Friday, 7 February 2014

Friday Five: Fewer than fifty shades of red

5 Skeins of wool in the tapestry I'm currently attempting:

  1. Poppy
  2. Maroon
  3. Raspberry
  4. Redcurrant
  5. Red
They look obvious here, but are not so easy to distinguish under dim lights in the evening. Just for the record, there's also a lot of blue.

Monday, 3 February 2014

Arthur Boyd: An Active Witness

Arthur Boyd: An Active Witness
The Museum of Australian Democracy at Old Parliament House
May - December, 2013

Arthur Boyd's art is generally considered political, although he never joined a political society or followed organised party politics. He was horrified by the effect of wartime conditions on society and the dark side of human behaviour. His style is inspired by Pieter Brueghel, Pablo Picasso, and Rembrandt van Rijn.

Cripple in smoke from factory chimney
The ink on paper drawing of Cripple in smoke from factory chimney (1942) displays the influence of Picasso's violent images with ugly features and sharp connotations of horror. This may suggest a portent of the Nazi death camps. He frequently focussed on people on crutches or in wheelchairs with dogs or other dumb animals as witnesses, metamorphosing human and animal figuresThe futility and violence of war was a recurring theme, as was savagery of nature and the beauty to be found in vulnerability.

South Melbourne

South Melbourne (1944) also features cripples, crutches and wheelchairs with dogs bearing witness, but this time the violence has escalated. The abandoned church in the background may represent structured society while the heads on sticks call to mind the angry mob in Lord of the Flies as they bear aloft a coffin for a skeleton. 
It is believed that this painting is a response to witnessing urban life during the war years, and the irrational behaviour from soldiers on South Melbourne Beach. Critics suggest there is a positive aspect, however, in the growth of life, which appears to be emerging from the feet in a poetic cyclical return.

The Kite

The primitive figures of The Kite (1943) seem to be enacting some sort of scapegoat sacrifice as the man who forms the kite itself looks down upon their sins, with extrapolated associations of greed, religiousness and bestiality. 
“I’d like to feel that through my work there is a possibility of making a contribution to a social progression or enlightenment.
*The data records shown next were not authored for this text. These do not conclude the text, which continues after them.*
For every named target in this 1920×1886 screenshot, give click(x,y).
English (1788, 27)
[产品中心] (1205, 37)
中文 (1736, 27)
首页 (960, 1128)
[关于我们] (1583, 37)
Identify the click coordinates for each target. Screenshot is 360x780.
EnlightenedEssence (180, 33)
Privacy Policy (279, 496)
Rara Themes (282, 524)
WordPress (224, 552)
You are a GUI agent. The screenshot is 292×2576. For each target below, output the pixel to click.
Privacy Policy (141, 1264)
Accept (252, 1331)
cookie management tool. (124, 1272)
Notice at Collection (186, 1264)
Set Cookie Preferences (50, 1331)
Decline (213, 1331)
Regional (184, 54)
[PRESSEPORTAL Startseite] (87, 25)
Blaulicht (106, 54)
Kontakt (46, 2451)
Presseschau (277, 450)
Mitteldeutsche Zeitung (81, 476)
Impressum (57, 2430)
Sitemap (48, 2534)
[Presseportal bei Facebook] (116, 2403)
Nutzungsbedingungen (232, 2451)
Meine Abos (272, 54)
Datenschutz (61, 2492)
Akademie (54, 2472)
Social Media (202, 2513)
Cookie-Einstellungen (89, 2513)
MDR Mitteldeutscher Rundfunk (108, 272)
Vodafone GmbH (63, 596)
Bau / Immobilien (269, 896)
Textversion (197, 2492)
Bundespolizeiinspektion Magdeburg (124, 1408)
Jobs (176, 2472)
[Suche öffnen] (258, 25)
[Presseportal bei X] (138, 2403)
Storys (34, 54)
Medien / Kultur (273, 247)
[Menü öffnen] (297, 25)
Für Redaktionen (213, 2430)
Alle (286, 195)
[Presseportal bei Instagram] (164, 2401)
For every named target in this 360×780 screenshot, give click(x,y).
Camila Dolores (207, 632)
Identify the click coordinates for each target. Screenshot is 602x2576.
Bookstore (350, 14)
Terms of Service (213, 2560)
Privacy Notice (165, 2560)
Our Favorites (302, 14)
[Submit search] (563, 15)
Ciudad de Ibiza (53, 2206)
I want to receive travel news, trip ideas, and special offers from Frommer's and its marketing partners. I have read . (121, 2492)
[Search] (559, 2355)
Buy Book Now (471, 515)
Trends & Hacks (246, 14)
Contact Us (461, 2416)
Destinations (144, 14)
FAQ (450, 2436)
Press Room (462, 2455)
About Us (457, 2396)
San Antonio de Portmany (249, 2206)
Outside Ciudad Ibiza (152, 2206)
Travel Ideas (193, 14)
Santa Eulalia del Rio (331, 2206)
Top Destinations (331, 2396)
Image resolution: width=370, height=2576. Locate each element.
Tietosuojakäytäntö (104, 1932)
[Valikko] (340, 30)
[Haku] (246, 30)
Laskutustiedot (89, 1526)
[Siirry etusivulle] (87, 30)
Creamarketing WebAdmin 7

It would be nice if the creative effort or impulse was connected with a conscious contribution to society, a sort of duty of service.” 
The thirty pieces of silver
Boyd was concerned with humankind’s culpability for treatment of others and the natural world, and he connected his experiences with subjects from literature, folklore, classical mythology and religious stories. He worked in many media including ceramics, such as for the work, Thirty pieces of silver (1950).

Aboriginal groom

Boyd travelled to central Australia in 1951; like many Australians he had previously had very little contact with Aborigines, and he was shocked and dismayed at the living conditions of Aboriginal people in the Simpson Desert. He produced numerous small observational sketches, made as notes, during travel by car and truck in and around Alice Springs. Over time Boyd processed these experiences into a narrative which first manifest in the medium of ceramic tiles, such as Aboriginal groom (1957-58).
Bride in a Cave
Bride drinking from a pool

The groom and his bride were the protagonists in Boyd’s Bride series, which includes the significant paintings, Bride in a Cave (1958) and Bride drinking from a pool (1960), and convey his concern for the stigmatisation of those of mixed race.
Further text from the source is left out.